:: DATA ENTRIES ::
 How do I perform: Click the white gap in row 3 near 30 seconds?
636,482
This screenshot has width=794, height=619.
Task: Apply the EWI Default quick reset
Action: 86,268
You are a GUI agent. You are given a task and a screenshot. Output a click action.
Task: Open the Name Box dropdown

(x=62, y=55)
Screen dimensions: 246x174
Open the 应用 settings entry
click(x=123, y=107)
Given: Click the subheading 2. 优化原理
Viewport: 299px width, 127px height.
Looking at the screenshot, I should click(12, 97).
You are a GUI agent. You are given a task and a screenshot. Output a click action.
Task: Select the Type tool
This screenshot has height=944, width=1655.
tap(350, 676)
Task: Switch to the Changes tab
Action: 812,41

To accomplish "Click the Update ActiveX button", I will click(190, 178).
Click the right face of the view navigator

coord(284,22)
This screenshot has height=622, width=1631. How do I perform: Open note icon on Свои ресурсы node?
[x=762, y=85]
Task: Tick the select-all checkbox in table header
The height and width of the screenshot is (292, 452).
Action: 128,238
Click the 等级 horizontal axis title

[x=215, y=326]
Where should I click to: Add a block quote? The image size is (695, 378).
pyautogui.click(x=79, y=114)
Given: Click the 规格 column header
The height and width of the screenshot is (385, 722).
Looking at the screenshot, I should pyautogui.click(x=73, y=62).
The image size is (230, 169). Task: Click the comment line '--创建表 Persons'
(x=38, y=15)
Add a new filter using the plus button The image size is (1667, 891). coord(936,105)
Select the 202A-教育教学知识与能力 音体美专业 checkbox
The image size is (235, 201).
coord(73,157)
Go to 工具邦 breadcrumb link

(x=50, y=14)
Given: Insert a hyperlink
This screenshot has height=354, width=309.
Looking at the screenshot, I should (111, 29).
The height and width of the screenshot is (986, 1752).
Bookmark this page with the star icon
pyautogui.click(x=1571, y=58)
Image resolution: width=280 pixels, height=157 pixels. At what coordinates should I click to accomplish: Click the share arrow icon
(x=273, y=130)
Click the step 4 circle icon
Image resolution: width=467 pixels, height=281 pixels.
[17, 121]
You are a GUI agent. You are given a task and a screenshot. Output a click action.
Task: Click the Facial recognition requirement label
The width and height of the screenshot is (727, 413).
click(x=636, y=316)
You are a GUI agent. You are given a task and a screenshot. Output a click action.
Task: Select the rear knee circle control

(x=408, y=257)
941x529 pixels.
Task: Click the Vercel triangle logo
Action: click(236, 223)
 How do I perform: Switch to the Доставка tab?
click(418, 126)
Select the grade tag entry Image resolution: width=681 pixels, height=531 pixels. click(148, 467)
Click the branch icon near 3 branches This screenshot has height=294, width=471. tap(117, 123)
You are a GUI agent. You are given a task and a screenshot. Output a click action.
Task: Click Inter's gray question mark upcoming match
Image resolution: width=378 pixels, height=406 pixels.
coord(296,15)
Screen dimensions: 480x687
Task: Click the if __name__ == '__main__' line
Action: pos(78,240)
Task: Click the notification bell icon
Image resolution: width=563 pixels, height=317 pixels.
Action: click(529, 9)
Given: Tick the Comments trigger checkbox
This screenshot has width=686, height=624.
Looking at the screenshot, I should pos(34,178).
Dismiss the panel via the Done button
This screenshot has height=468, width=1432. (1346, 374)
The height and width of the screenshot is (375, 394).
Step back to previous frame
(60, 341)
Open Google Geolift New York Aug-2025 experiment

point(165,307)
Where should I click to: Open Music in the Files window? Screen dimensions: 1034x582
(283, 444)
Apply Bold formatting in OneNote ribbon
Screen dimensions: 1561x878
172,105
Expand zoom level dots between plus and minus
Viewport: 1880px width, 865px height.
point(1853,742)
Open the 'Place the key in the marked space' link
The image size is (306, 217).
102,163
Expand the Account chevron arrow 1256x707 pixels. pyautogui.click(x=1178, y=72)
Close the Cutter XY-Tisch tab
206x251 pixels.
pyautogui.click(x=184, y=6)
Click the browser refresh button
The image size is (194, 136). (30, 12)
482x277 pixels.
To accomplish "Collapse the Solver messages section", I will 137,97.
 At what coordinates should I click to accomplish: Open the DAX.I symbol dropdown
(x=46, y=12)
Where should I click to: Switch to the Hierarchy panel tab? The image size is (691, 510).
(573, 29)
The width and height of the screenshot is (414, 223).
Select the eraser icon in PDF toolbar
:::
- EXERCISE DIRECTIONS
Copy out everything in the items above from the line containing "This screenshot has height=622, width=1631." down to the line containing "pyautogui.click(x=79, y=114)", keeping both of those lines.

- ANSWER FOR THE TASK
This screenshot has height=622, width=1631. How do I perform: Open note icon on Свои ресурсы node?
[x=762, y=85]
Task: Tick the select-all checkbox in table header
The height and width of the screenshot is (292, 452).
Action: 128,238
Click the 等级 horizontal axis title

[x=215, y=326]
Where should I click to: Add a block quote? The image size is (695, 378).
pyautogui.click(x=79, y=114)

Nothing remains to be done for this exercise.